Why is this not a violation to the 2nd law of thermodynamics?

1. Feb 14, 2007

LTP

An ideal gas is enclosed in a cylinder with a tight-shutting piston, which moves without friction. There is a bowl with fine grained sand on top of the piston. The cylinder is placed in a headed bath which keeps the gas a constant temperature, see attached file.

One sand grain is then removed. The piston moves an infinitesimal step out, and the pressure in the cylinder drops infinitesimally. If we place another sand grain in the bowl, the pressure rises by an infinitesimal step and work is converted to heat.
For an expansion of an ideal gas at constant temperature is
$$\Delta U = 0$$
which yields
$$Q= -W$$
So if we remove a sand grain from the piston, we are actually converting heat (from the heated bath) to work (lifting the piston) which is a violation to the 2nd law of thermodynamics.

Why is this possible? Is it because it's a reversible process? What if we remove all of the sand grains one by one, would the work then become non-infinitesimal?

Attached Files:

• 2HS.PNG
File size:
1 KB
Views:
131
2. Feb 14, 2007

HallsofIvy

What work is being done to remove and replace the grain of sand? The movement of the piston is directly dependent on the weight of the grain of sand and so is the work required to move it off and put it back on the plate.

3. Feb 14, 2007

Q_Goest

Hi LTP. That's a thought experiment used in virtually all texts on thermodynamics. The intent is to aid in understanding a reversible process. In the idealized case, the process is seen to be "reversible". Of course, it's impossible to actually create the ideal case in reality.

4. Feb 14, 2007

tim_lou

where in the second law says does it say you cannot convert heat to work? the process described here is infinitesimal and quasistatic. change in entropy is zero. What's wrong with it?

yeah, Q=-W, why not?

Last edited: Feb 14, 2007
5. Feb 14, 2007

Andrew Mason

There is only a violation of the second law if there is a reduction in the total entropy of the system and surroundings, which would occur only if heat flowed from colder to hotter reservoir without the addition of work.

### Supplied entries

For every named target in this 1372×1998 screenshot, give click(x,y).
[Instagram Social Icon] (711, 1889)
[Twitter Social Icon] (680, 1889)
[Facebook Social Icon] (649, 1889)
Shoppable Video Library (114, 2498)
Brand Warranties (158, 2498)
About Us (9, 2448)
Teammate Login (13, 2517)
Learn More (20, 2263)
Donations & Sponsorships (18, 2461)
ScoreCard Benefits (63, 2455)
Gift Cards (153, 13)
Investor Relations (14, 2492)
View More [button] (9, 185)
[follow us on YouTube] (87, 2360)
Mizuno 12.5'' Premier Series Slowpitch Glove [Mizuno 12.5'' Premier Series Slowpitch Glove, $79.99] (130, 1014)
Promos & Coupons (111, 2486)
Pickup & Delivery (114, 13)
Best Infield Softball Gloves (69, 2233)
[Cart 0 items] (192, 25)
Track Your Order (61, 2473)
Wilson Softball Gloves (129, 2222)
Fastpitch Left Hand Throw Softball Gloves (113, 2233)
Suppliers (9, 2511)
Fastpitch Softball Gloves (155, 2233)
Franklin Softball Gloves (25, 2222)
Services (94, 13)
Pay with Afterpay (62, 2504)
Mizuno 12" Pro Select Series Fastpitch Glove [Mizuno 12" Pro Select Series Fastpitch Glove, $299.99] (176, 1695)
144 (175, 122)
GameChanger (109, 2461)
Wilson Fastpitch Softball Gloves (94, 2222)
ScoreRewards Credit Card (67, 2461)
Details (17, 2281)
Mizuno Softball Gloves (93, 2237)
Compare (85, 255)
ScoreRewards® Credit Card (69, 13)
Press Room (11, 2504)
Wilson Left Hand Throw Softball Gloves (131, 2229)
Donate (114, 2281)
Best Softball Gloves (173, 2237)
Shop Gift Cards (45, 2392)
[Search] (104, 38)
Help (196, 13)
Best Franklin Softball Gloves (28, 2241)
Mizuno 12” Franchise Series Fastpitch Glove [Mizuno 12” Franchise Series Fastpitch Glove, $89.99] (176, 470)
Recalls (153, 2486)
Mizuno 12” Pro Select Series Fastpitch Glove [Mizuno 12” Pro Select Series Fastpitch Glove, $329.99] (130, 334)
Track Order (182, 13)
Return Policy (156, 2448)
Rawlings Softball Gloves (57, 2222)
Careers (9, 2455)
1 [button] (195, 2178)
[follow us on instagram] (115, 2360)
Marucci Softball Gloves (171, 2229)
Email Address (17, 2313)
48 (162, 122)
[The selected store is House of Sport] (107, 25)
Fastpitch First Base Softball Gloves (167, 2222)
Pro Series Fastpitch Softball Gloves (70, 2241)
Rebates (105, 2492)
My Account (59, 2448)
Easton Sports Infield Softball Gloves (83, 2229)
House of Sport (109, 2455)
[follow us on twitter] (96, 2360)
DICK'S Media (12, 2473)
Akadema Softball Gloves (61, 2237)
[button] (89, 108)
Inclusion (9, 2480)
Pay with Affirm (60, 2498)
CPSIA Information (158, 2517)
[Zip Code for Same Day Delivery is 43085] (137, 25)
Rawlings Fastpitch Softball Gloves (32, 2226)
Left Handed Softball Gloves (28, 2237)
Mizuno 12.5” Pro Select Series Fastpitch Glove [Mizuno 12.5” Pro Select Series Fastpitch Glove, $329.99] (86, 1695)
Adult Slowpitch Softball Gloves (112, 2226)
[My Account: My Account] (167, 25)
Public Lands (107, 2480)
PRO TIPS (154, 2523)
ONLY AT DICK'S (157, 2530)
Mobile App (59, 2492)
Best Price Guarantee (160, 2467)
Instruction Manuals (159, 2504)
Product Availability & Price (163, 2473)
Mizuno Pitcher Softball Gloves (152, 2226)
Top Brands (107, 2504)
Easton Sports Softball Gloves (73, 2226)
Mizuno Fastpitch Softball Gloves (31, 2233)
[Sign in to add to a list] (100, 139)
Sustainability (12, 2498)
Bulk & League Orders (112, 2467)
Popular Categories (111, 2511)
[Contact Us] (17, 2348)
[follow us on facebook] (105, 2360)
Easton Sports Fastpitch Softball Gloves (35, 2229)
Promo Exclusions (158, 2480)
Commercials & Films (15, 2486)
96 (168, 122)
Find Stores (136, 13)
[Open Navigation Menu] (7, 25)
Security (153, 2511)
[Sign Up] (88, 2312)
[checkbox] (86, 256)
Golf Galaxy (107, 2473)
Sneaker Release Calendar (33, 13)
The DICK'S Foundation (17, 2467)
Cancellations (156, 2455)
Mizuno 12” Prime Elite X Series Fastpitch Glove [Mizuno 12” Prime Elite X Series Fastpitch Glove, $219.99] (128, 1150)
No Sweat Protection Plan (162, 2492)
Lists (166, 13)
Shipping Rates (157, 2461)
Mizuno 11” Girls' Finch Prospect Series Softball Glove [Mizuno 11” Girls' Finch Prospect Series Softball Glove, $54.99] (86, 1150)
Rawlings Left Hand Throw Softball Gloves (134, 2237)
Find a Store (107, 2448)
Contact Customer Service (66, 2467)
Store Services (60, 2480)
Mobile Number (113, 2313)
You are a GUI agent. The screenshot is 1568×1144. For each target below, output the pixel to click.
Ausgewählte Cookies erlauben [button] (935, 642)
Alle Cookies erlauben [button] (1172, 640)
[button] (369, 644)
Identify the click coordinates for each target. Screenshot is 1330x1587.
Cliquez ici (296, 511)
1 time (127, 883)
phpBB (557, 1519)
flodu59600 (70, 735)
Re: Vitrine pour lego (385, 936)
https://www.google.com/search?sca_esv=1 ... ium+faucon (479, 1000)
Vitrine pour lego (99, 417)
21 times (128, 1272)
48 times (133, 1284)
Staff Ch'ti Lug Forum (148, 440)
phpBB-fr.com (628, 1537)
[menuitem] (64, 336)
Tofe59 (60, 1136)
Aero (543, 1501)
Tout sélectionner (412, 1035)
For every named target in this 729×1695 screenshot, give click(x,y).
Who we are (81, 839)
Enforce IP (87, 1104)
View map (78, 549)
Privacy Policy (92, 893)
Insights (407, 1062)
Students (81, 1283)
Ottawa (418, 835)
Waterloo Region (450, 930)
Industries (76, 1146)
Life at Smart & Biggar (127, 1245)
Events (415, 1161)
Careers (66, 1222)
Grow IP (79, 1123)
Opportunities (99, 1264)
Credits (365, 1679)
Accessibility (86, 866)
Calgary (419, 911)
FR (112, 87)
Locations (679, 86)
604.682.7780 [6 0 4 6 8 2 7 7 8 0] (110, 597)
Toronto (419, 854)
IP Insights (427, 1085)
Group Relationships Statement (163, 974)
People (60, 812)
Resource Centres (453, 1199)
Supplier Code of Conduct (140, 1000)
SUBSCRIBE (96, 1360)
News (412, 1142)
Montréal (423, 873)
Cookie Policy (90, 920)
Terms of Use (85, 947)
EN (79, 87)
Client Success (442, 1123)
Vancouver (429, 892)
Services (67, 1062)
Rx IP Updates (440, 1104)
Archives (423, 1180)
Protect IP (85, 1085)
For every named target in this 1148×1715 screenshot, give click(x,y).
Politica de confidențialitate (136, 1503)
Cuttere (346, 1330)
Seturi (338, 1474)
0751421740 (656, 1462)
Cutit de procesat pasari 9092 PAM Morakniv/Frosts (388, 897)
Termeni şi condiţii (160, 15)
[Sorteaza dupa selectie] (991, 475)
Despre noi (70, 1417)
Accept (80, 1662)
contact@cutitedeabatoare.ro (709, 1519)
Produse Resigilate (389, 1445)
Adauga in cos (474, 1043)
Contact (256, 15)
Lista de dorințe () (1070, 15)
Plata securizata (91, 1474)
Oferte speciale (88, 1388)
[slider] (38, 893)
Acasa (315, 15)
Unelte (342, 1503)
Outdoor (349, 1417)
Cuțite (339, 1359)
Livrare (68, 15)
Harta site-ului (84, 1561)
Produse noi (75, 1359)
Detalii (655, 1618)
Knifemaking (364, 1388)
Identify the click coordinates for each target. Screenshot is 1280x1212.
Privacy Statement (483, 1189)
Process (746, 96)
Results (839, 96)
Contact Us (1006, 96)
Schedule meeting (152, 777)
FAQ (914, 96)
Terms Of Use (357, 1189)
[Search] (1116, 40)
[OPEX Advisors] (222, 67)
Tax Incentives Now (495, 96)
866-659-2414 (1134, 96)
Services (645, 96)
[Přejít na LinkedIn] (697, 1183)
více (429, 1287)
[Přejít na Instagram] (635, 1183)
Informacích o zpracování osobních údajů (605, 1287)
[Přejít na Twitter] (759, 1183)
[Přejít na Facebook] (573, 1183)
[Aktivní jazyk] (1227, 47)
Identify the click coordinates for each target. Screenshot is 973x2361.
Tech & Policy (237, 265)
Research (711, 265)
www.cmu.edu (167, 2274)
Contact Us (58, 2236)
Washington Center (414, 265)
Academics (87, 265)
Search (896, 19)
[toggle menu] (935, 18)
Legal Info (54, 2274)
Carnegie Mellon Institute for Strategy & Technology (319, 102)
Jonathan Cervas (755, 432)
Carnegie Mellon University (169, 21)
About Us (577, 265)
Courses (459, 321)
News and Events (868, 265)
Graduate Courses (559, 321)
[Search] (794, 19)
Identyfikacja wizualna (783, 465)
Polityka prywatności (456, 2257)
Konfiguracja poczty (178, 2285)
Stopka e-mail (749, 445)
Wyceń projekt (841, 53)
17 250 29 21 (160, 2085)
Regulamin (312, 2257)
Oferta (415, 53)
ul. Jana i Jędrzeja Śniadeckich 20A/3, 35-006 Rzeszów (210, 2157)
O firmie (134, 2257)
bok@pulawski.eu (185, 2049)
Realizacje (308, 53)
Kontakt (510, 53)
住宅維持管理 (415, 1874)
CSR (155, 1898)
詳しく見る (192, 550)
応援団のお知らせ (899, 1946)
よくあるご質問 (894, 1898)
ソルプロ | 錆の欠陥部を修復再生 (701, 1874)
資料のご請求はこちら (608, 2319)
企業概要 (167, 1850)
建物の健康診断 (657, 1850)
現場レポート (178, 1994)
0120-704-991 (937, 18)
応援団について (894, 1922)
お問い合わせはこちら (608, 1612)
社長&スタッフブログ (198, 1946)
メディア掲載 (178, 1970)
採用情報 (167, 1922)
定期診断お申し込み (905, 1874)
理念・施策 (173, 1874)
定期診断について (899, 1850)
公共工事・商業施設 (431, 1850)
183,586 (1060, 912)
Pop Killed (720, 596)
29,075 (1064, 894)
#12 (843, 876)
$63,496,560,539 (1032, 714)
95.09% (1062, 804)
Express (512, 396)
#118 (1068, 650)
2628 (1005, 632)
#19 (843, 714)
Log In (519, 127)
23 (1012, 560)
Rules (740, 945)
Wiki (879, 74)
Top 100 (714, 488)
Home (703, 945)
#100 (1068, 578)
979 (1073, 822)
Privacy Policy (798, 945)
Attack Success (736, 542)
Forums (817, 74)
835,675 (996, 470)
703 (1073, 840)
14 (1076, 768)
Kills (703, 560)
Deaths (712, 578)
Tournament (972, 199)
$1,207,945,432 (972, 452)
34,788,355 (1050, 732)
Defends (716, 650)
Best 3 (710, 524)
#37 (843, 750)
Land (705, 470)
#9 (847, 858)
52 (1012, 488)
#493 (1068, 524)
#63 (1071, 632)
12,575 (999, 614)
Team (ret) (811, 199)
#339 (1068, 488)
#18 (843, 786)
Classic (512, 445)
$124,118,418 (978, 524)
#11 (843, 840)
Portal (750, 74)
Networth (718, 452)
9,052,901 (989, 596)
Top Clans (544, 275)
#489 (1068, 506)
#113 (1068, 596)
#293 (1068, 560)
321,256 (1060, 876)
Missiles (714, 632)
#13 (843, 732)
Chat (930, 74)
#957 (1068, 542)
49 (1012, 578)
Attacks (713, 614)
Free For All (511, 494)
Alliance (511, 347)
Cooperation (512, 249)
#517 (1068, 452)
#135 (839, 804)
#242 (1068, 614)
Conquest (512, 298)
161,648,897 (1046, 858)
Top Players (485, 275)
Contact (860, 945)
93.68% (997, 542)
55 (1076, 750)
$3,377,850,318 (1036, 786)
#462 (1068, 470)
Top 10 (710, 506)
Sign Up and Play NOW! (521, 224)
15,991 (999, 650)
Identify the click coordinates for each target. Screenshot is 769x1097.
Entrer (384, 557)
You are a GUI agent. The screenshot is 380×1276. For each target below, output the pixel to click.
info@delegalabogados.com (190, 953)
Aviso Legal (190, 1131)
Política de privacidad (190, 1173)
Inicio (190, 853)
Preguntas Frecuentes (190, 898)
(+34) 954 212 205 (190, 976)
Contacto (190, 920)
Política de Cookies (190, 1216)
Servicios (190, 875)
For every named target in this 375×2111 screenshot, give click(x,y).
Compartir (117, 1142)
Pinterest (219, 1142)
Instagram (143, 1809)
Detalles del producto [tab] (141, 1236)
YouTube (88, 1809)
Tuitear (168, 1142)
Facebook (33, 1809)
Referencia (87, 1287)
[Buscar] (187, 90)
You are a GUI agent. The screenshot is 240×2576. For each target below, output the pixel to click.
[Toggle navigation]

### Work to be completed
Copy everything in the thermodynamics thread from "Why is this not" down to "law of thermodynamics.". Rely only on the thermodynamics thread.

### Exercise solution
Why is this not a violation to the 2nd law of thermodynamics?

1. Feb 14, 2007

LTP

An ideal gas is enclosed in a cylinder with a tight-shutting piston, which moves without friction. There is a bowl with fine grained sand on top of the piston. The cylinder is placed in a headed bath which keeps the gas a constant temperature, see attached file.

One sand grain is then removed. The piston moves an infinitesimal step out, and the pressure in the cylinder drops infinitesimally. If we place another sand grain in the bowl, the pressure rises by an infinitesimal step and work is converted to heat.
For an expansion of an ideal gas at constant temperature is
$$\Delta U = 0$$
which yields
$$Q= -W$$
So if we remove a sand grain from the piston, we are actually converting heat (from the heated bath) to work (lifting the piston) which is a violation to the 2nd law of thermodynamics.